Scared that someone would come along, particularly the woman standing at the entrance of the building, I paced the length of the chain struggling to make out names as far as I could, squinting my eyes. I made a preliminary attempt to go around the chain but thought better of it, and returned to where I’d stood. Extremely frustrated to be so close, and yet so far, I tiptoed back to peek at the audience still seated on the other side of the wall from where I was. Hurrying back I sucked in my breath, passed around the chain and raced with determination through the narrow hall, glancing furiously at all the bronze plaques.
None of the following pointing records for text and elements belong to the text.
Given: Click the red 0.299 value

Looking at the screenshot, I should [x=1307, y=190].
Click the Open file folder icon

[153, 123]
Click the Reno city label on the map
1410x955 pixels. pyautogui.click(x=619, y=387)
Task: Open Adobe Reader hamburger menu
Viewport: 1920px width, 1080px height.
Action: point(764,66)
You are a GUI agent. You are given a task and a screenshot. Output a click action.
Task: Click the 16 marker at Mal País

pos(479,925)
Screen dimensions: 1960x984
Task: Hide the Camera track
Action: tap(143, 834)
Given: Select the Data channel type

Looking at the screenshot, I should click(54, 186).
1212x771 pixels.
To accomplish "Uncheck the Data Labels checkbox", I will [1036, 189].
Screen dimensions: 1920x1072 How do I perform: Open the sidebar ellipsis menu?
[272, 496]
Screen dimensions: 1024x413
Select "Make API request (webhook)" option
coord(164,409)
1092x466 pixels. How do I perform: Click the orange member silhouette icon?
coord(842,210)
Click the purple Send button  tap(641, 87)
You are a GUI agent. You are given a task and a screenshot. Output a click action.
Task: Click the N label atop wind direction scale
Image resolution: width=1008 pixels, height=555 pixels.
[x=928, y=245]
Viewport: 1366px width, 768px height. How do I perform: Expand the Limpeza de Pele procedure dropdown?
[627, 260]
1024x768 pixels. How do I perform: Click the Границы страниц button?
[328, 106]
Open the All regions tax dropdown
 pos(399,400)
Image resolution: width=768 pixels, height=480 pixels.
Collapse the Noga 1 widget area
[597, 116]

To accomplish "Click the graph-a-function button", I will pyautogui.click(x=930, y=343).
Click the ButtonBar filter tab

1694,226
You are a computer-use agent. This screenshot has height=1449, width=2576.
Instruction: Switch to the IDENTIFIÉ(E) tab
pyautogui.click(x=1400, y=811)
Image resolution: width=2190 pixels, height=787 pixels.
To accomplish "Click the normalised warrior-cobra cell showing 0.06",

At the other end was a smaller, separate room where “Gone with the Wind’s” famous director David O’Selznick was buried. Slowly retracing my steps I almost leapt out of my skin with joy, for in front of me were the names of Clark Gable and his wife Carole Lombard. I was in Heaven, absolute Heaven! I raced back out to where I’d left my husband, heart pounding, grinning from ear to ear. He, of course, was not surprised at my antics, but playfully scolded me nonetheless.

As we all moved to leave the building I stopped at the nearby Sanctuary of Benediction where I could see, leaning over the chain this time, the crypts of Red Skelton and Sid Grauman (of Grauman’s Chinese Theatre). I was unable to see around a wall to the crypts of Jean Harlow and others, who were mentioned in Alleman’s book. During the few hours I was at Forest Lawn, I felt I’d made a special trip to Heaven to meet some of my favorite Hollywood movie stars.

Except for the traffic, I had a “maavalous” birthday,“daahhling”…hugmamma.